[Pasaje de lectura]
Nos han convertido en descreídos

Quizá mucha gente pensó que algo de luz podría sacarse de lo vivido durante los meses de marzo y abril, que la tragedia serviría al fin como un asidero al que la ciudadanía pudiera agarrarse para recordar lo que de ningún modo puede volver a pasar, y afrontar todo lo que vendría –y vendrá– después. Los primeros aplausos a los sanitarios iban en esa dirección, pero hoy ya pocos los recuerdan más que como un acto naif o festivo, de cuando la esperanza pretendía equilibrar al miedo.

Siete meses después, aquel “salimos más fuertes” del eslogan gubernamental no puede leerse si no es con estupor. Un estupor acrecentado por el bochornoso espectáculo llevado a cabo en las últimas semanas en Madrid por los gobiernos central y autonómico, comenzando por la reunión con hechuras de encuentro bilateral entre Pedro Sánchez e Isabel Díaz Ayuso, justo cuando la segunda ola ya se cernía imparable sobre la región madrileña.

De aquel momento, saldado con un par de fotografías, dos docenas de banderas y llamadas a la cogobernanza y la ayuda, un ciudadano común hubiera esperado un aldabonazo que sirviera para que todos arrimaran el hombro ante lo que venía –que ya sí sabíamos qué era, y cómo era–. Lo que tuvimos, apenas unas horas después, fue el desenmascaramiento de dos imposturas, y la continuación de una lucha de poder por ver quién culpaba al contrario de lo que pudiera pasar a partir de ese momento.

[Registros mostrados]
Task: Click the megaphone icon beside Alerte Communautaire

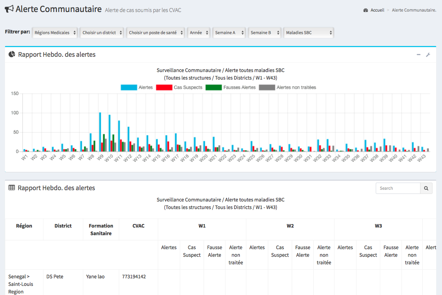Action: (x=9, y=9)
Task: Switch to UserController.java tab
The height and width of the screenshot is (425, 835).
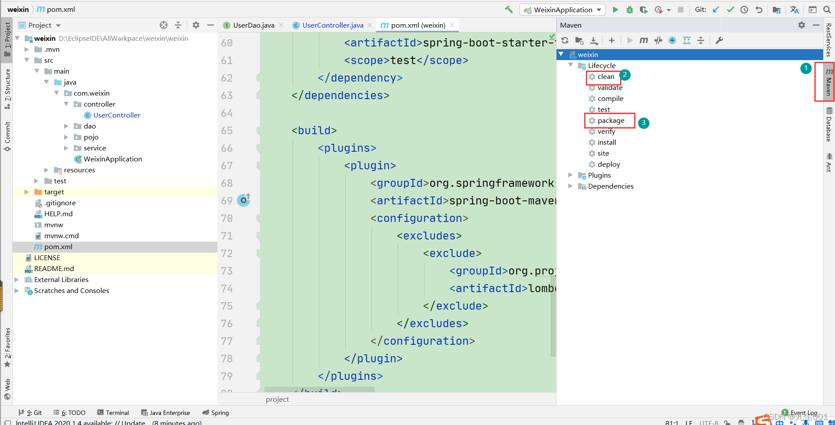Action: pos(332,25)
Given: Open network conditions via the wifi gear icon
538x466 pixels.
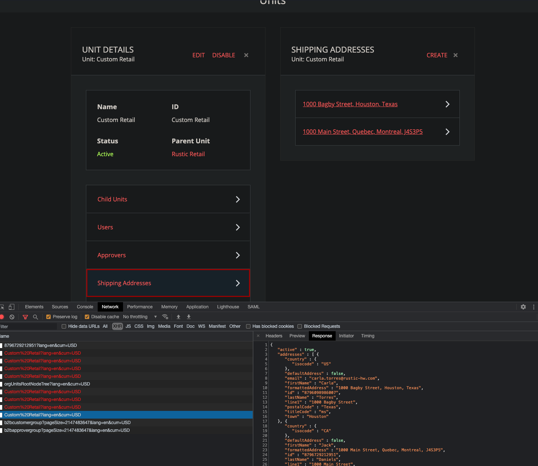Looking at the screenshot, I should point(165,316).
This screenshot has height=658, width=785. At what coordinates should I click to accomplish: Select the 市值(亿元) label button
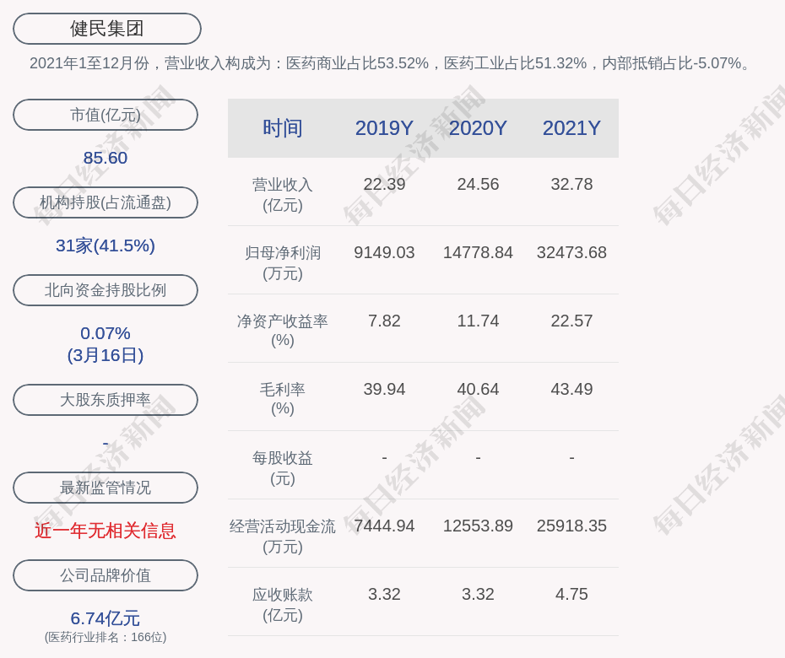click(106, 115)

[Tu objetivo]
Imprime sin cambios, por favor, la parte del pasaje de lectura que se abre con las palabras que contienen "Quizá mucha gente" y se cierra con "equilibrar al miedo.".

[Resultado del ejercicio]
Quizá mucha gente pensó que algo de luz podría sacarse de lo vivido durante los meses de marzo y abril, que la tragedia serviría al fin como un asidero al que la ciudadanía pudiera agarrarse para recordar lo que de ningún modo puede volver a pasar, y afrontar todo lo que vendría –y vendrá– después. Los primeros aplausos a los sanitarios iban en esa dirección, pero hoy ya pocos los recuerdan más que como un acto naif o festivo, de cuando la esperanza pretendía equilibrar al miedo.